● Aim of the task
Read through the material below and find each line that has the word "agent"; copy it.

● Available records
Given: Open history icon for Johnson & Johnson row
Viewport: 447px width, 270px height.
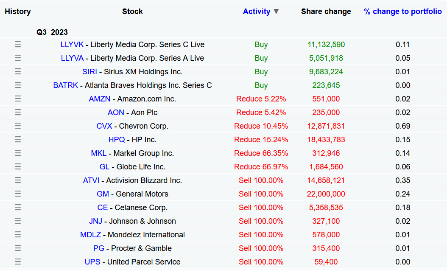Looking at the screenshot, I should (18, 221).

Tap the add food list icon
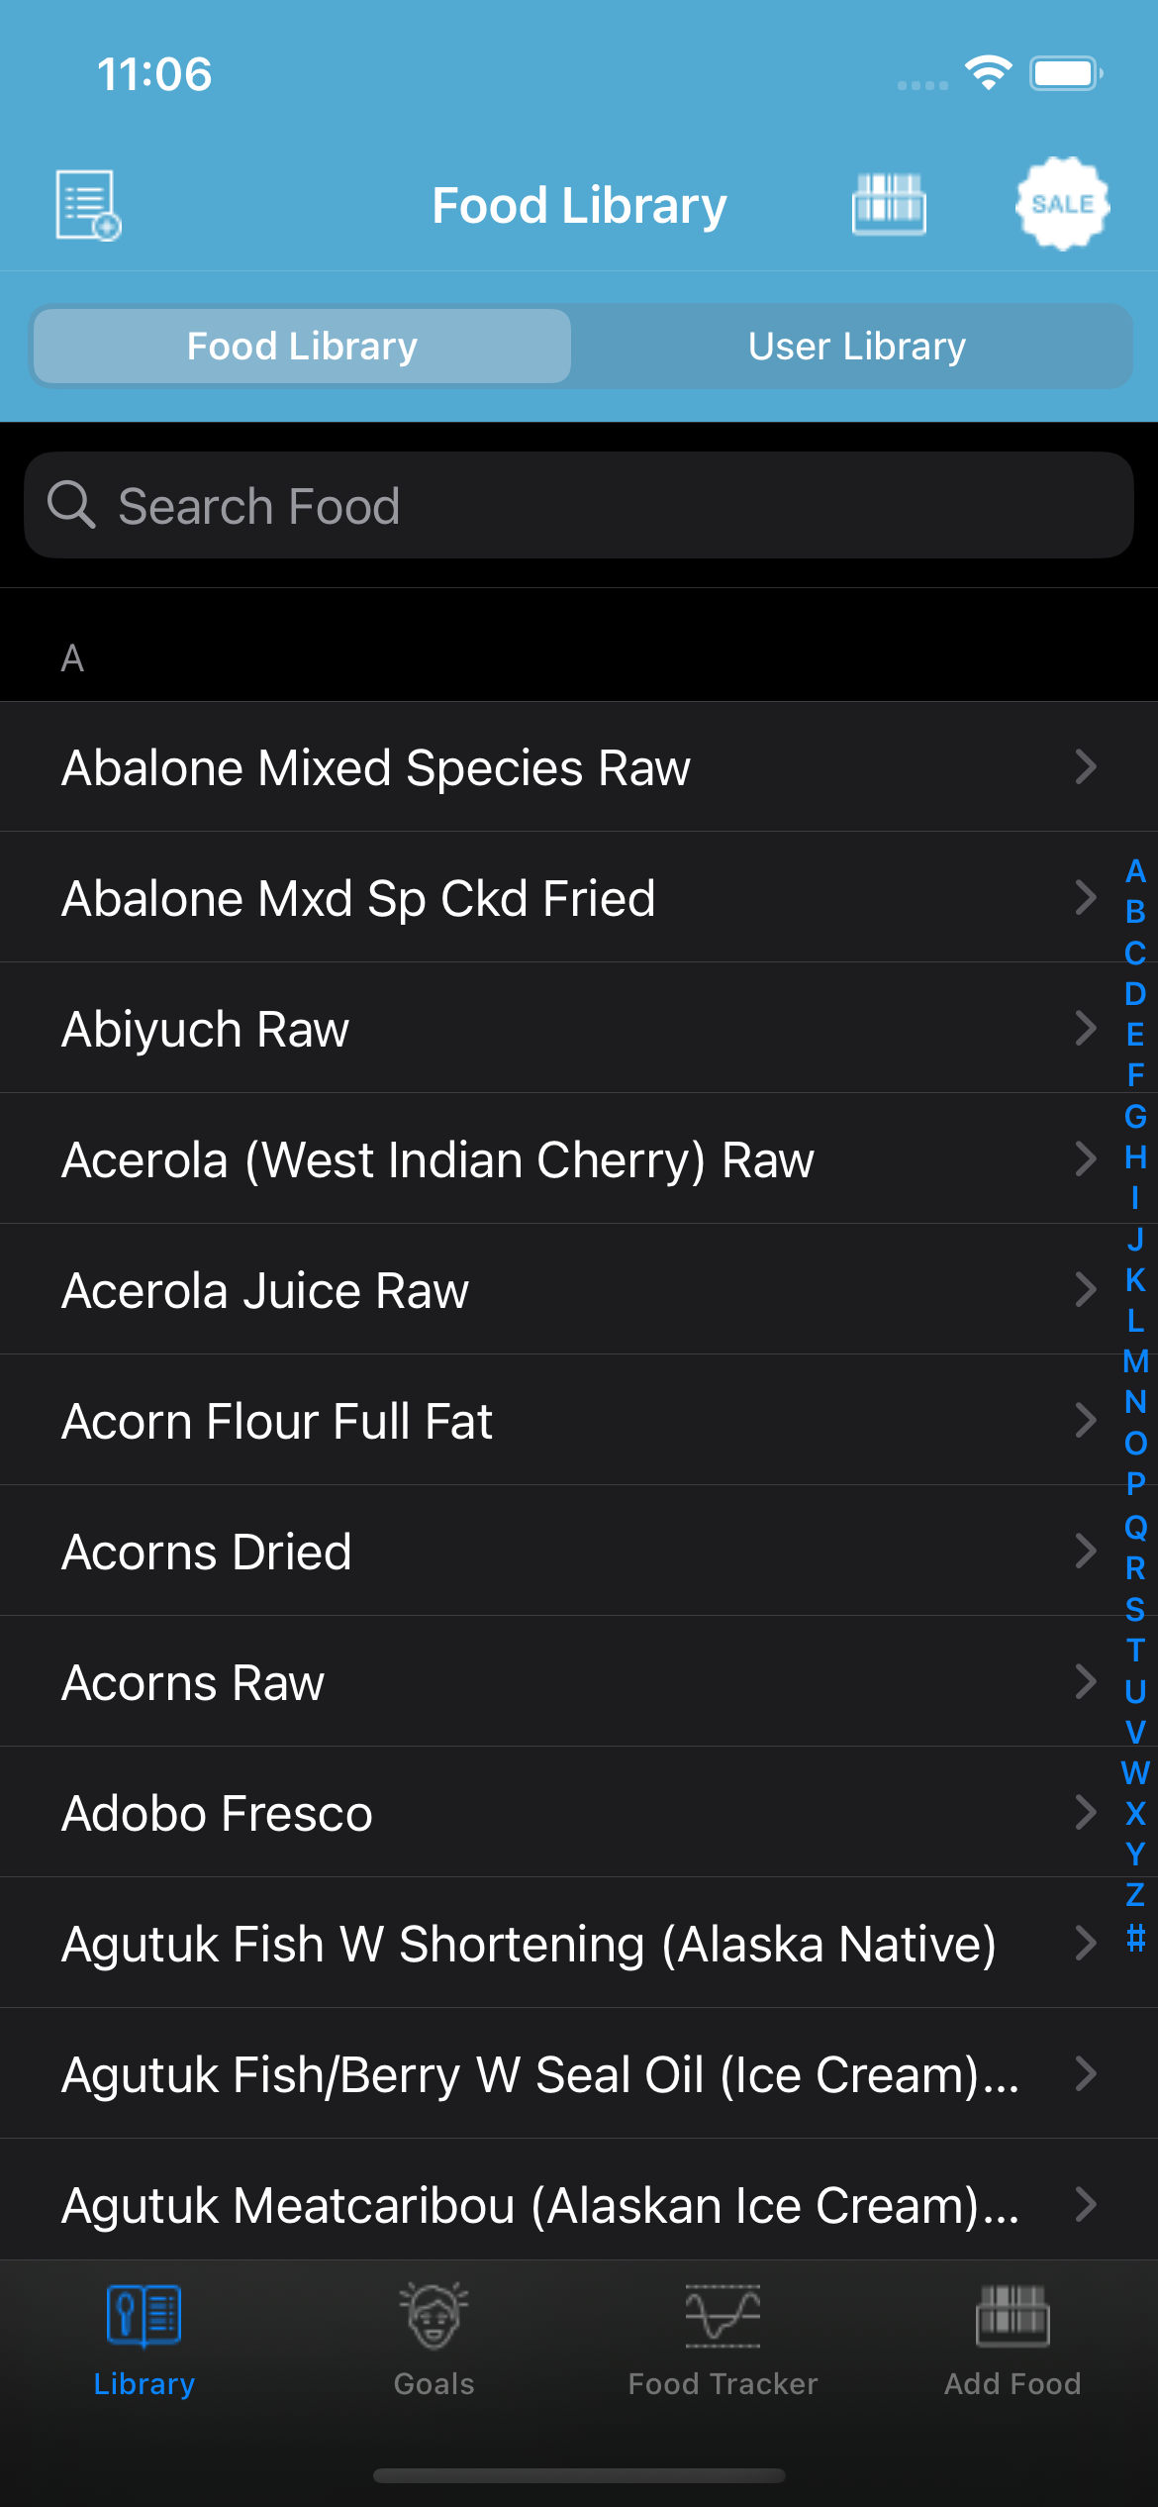coord(87,205)
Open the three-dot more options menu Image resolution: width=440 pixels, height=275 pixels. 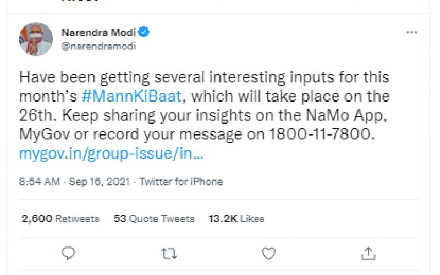411,33
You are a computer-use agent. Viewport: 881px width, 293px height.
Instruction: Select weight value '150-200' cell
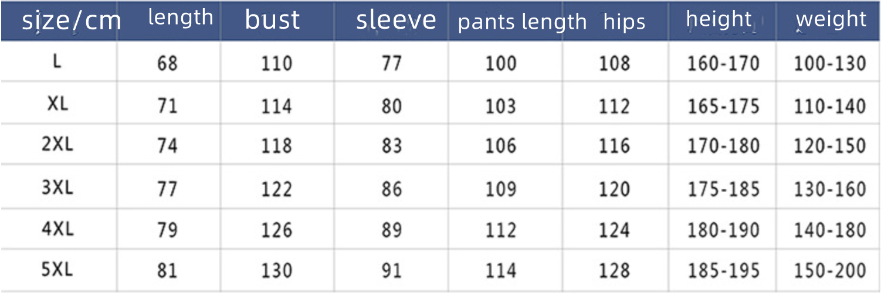tap(829, 270)
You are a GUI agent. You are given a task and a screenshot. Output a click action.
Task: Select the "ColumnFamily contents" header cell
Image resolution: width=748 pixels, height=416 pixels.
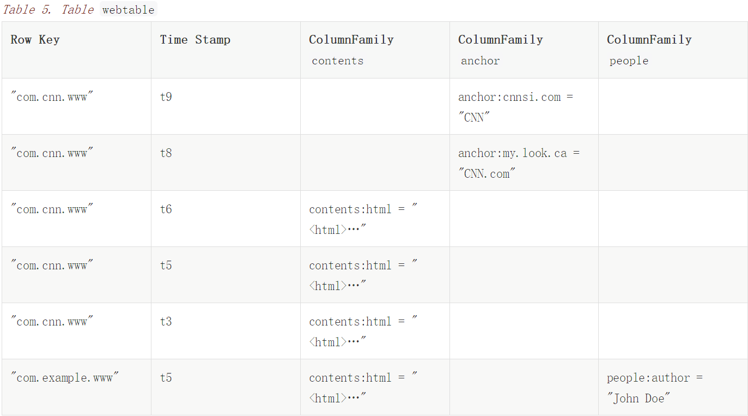tap(351, 50)

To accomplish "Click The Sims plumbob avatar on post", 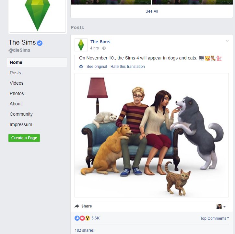I will click(81, 45).
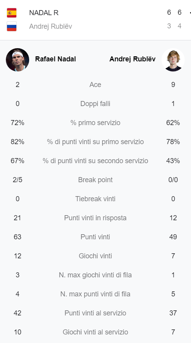Select the NADAL R name in scoreboard
The height and width of the screenshot is (343, 191).
[44, 13]
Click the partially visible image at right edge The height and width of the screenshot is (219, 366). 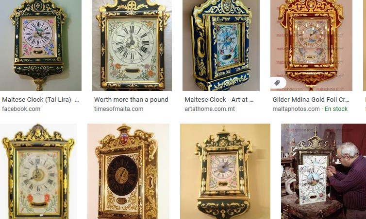point(365,45)

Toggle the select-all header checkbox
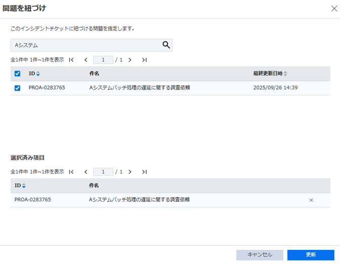click(x=18, y=74)
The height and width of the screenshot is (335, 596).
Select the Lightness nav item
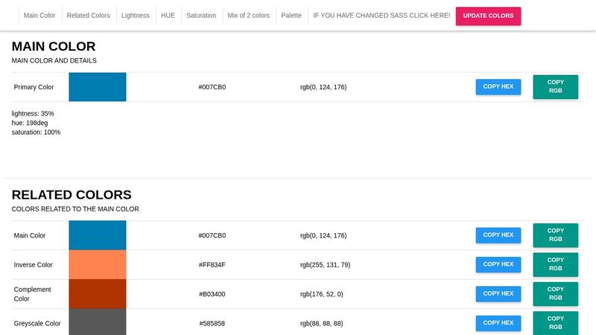pyautogui.click(x=136, y=16)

● Response to the exercise
You are a computer-use agent. Viewport: 881px width, 293px height.
You are a GUI agent. You are given a task and a screenshot. Output a click action.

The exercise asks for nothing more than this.